KATHMANDU, JANUARY 28

Prime Minister and CPN-Maoist Centre Chair Pushpa Kamal Dahal's idea of electing the new president through consensus has raised hackles among CPN-UML leaders, who said that as per their agreement with Dahal, they should get the post of president.

Although the CPN-MC- Standing Committee, where Dahal broached this idea, has not formally decided, his talk of electing the president through consensus has raised hackles among UML leaders.

Recent statements from UML are indicative of the frustration with the main opposition party Nepali Congress, which they see as creating rift in the current seven-party alliance led by Dahal.

UML Chair KP Sharma Oli, who sensed the Nepali Congress' support to Dahal during vote of confidence could create fissures in the ruling alliance, had said in the House of Representatives when Dahal had sought confidence vote on January 10 that if the NC thought of throwing a net into a river with the hope of trapping fish, its attempt would go to waste.

He meant that the NC would not succeed in getting any constitutional post, but PM Dahal's idea of electing the new president through consensus signals a shift in Dahal's stance. If the PM sticks to this idea, chances of a candidate who is not the UML's choice getting elected to the post of president will be high.

Dahal has been saying that there are myriad problems, including the issue of the peace process, which can be resolved only through broader consensus and taking the NC on board could make that a reality.

Dahal may also have sensed the risk of economic crisis affecting Nepal. "We have seen economic crisis in Sri Lanka and now in Pakistan.
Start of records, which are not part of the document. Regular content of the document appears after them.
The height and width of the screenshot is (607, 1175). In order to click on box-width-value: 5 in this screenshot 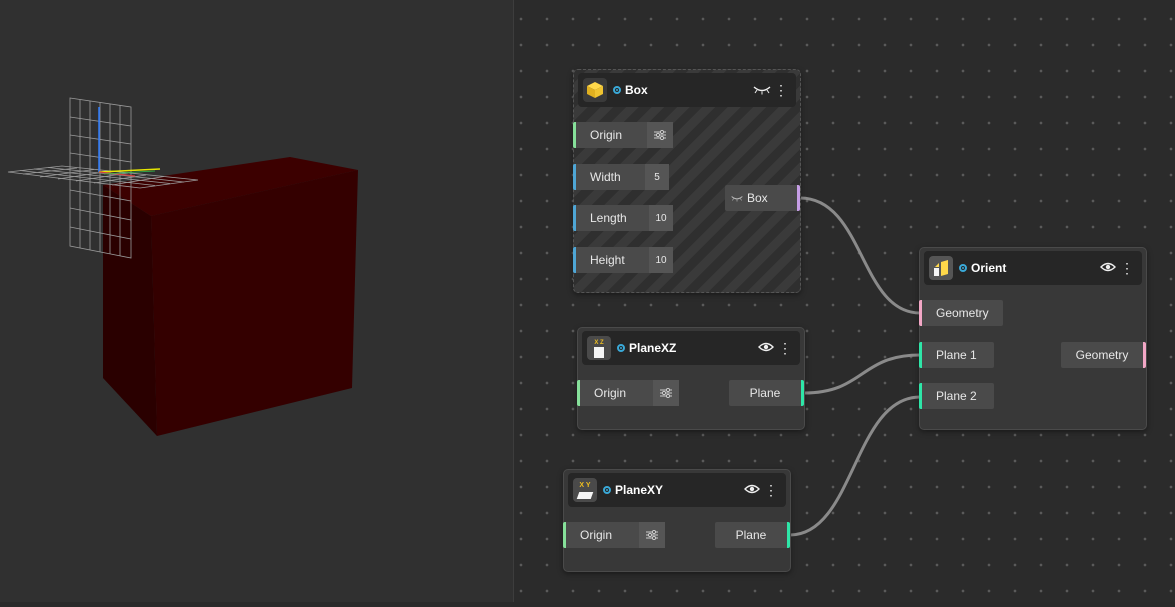, I will do `click(657, 177)`.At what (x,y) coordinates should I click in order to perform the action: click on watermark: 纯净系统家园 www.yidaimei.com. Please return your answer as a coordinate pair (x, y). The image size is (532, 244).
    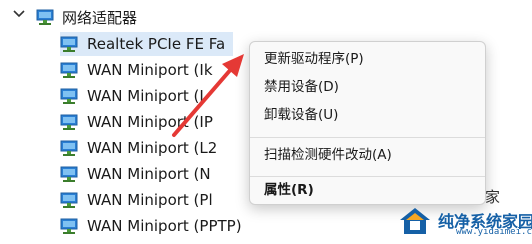
    Looking at the image, I should click on (462, 219).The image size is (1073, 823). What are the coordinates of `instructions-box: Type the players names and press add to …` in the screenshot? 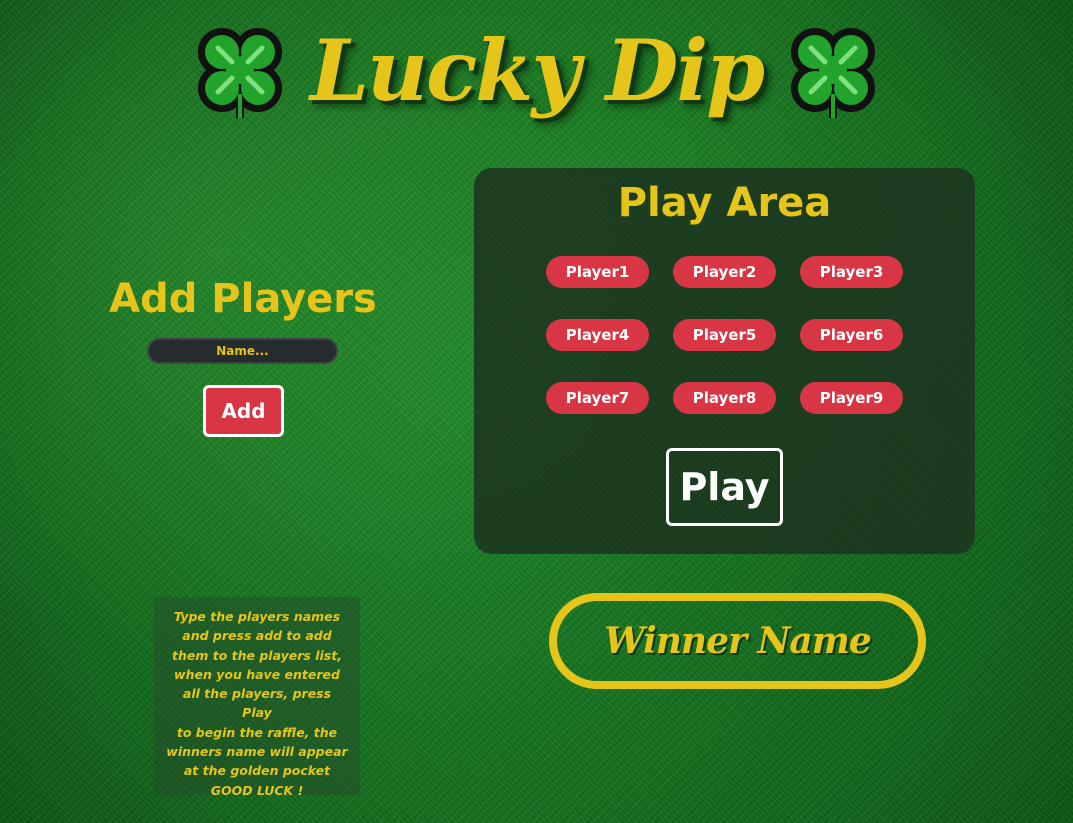 It's located at (257, 698).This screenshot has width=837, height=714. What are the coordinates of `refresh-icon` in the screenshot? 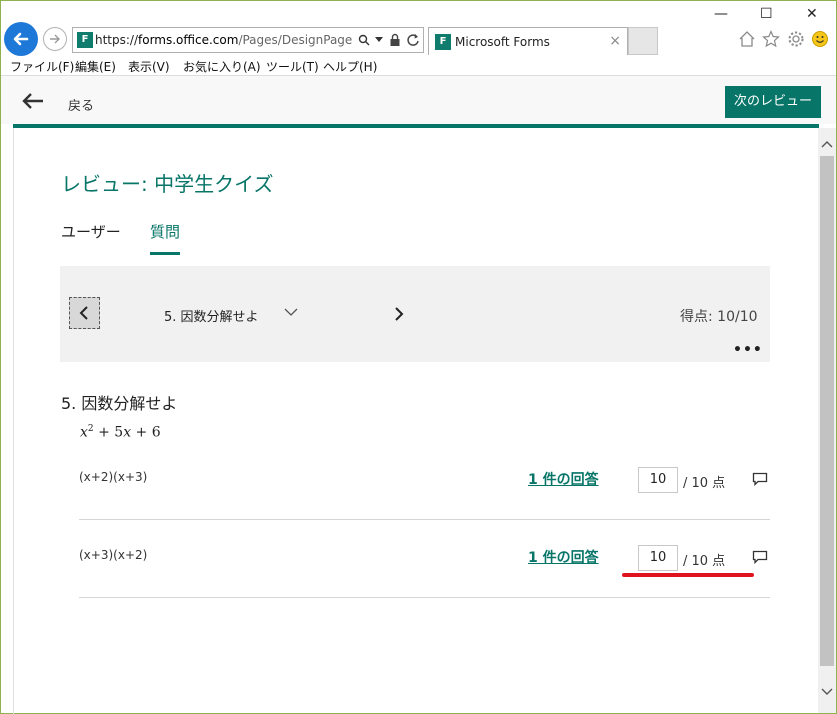 It's located at (413, 40).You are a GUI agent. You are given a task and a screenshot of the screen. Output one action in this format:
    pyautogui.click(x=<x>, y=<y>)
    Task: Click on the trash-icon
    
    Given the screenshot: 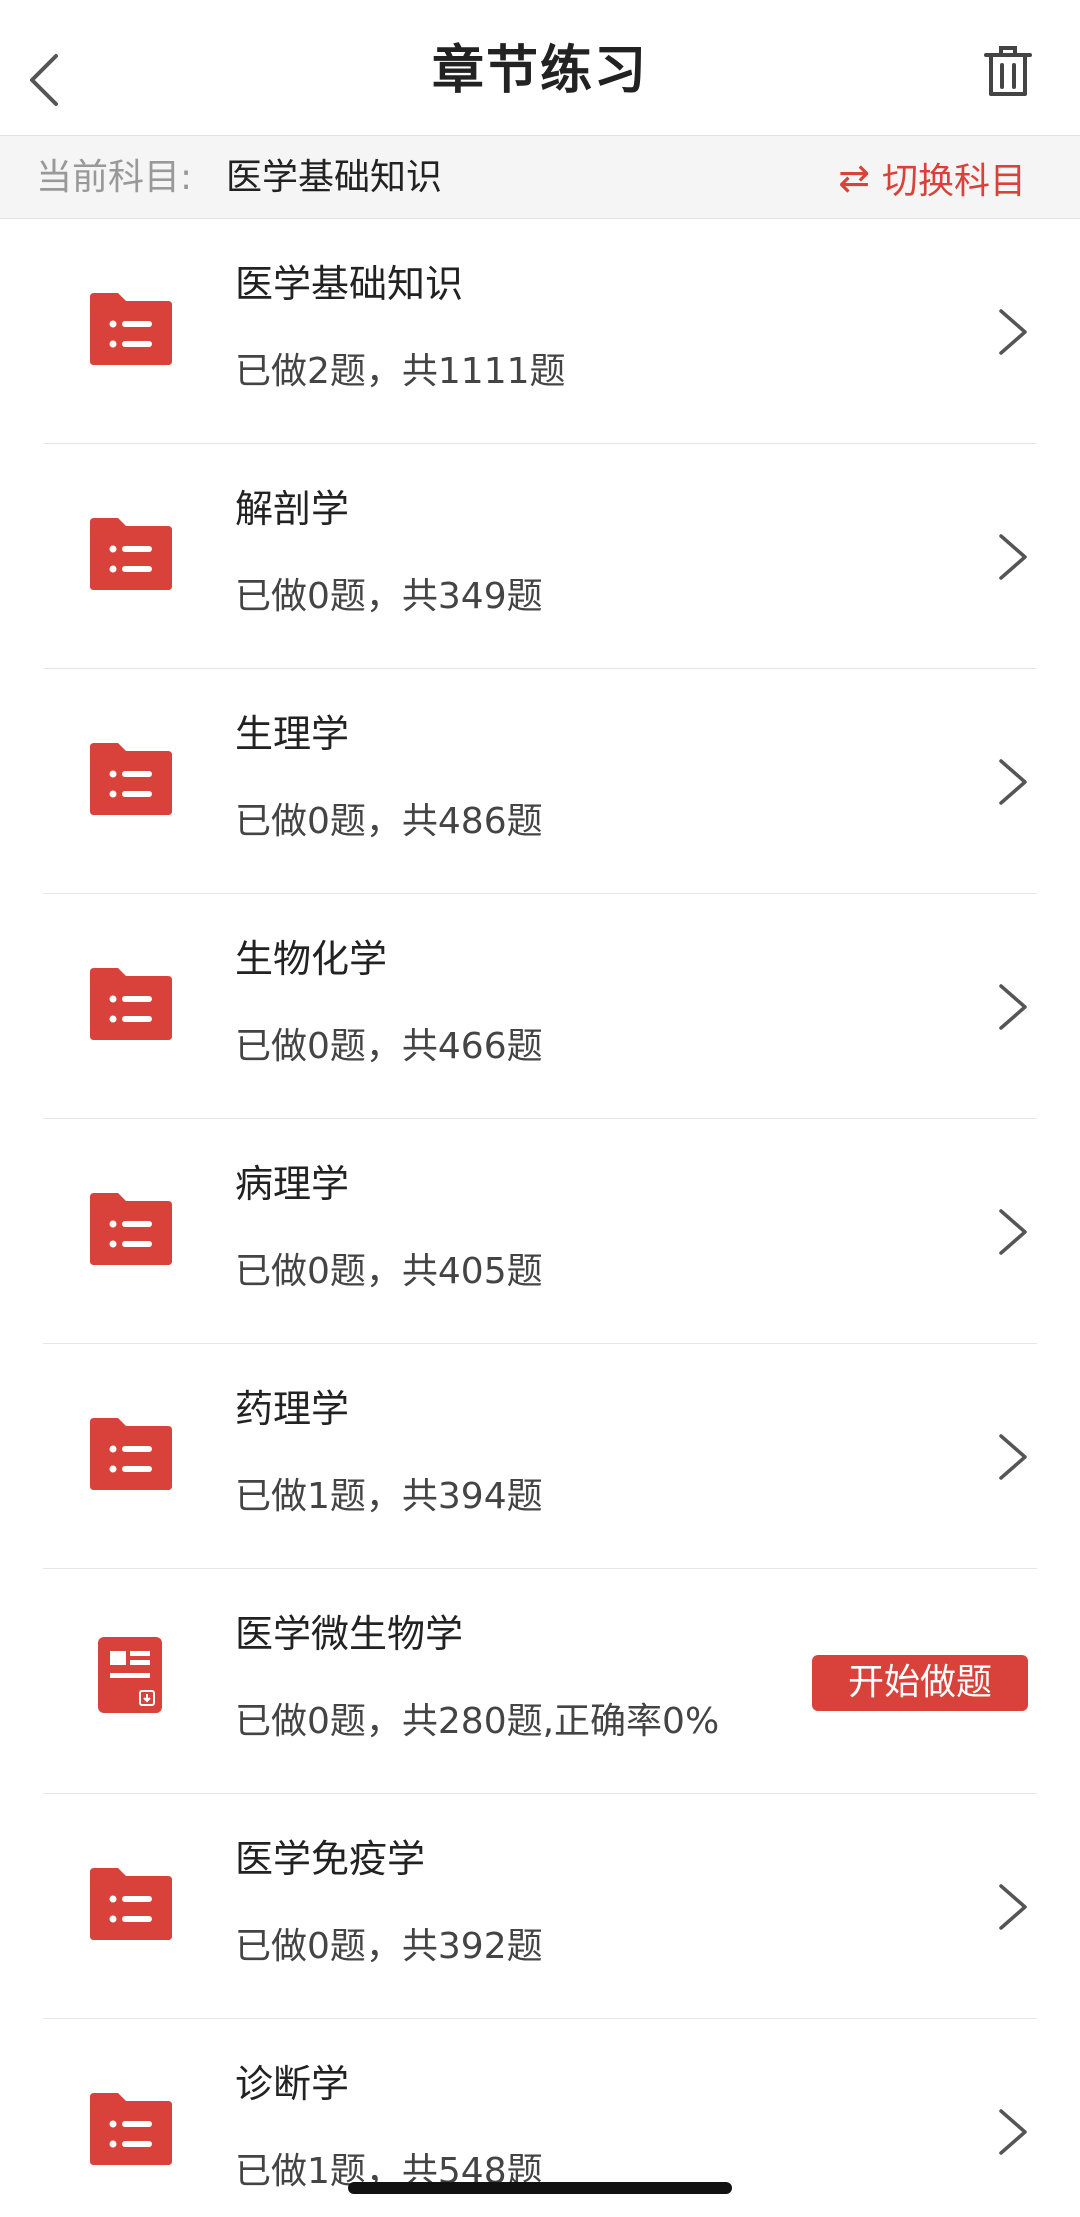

Dahal rightly believes that national consensus is the way forward at this moment," said political analyst Chandrakishore.

Although Dahal became PM on the basis of the seven party alliance, the kind of support he received during the vote of confidence is enough to infer that he is not in a position to lose anything by talking about national consensus for electing the president even if it antagonises the UML.

CPN-MC leader Ram Narayan Bidari's public statement that if Dahal stuck to the current alliance, he would become the PM for two-and-ahalf years, but if he broke this alliance and joined another alliance with the NC, he could become PM for five years, confirms the sentiment in the CPN-MC that PM Dahal is in a most comfortable position.

Political analyst Uddhab Pyakurel said that Dahal had emphasised consensus for electing the president because he knew well the risk of concentrating major powers in the hands of one party.

"When Dahal, Madhav Kumar Nepal, and Narayan Kaji Shrestha were in Nepal Communist Party (NCP) they had seen how crucial the role of the president could be because lawmakers that Dahal and Nepal supported had gone to the President's Office to register a petition demanding special session of Parliament, but they could not meet the secretary there and could not file the petition," Pyakurel said, and added that Dahal felt that if both posts - speaker and president went to the UML, it would be difficult for him to run the government.

During the vote of confidence, NC had strongly raised the risk of dissolution of HoR by UML Chair KP Sharma Oli, who is supposed to become the PM after two-and-a-half years.

A CPN-MC leader told THT that at this stage Dahal had not decided on the kind of national consensus he was looking for, but he certainly was in two minds. "Dahal thinks that if on the one hand, he supports Oli's candidate for president, it will be difficult for him to run the government independently, and on the other, he thinks that if he aligns with the NC during presidential election, he will be seen as ditching coalition partners, particularly the UML.

A version of this article appears in the print on January 29, 2023, of The Himalayan Times.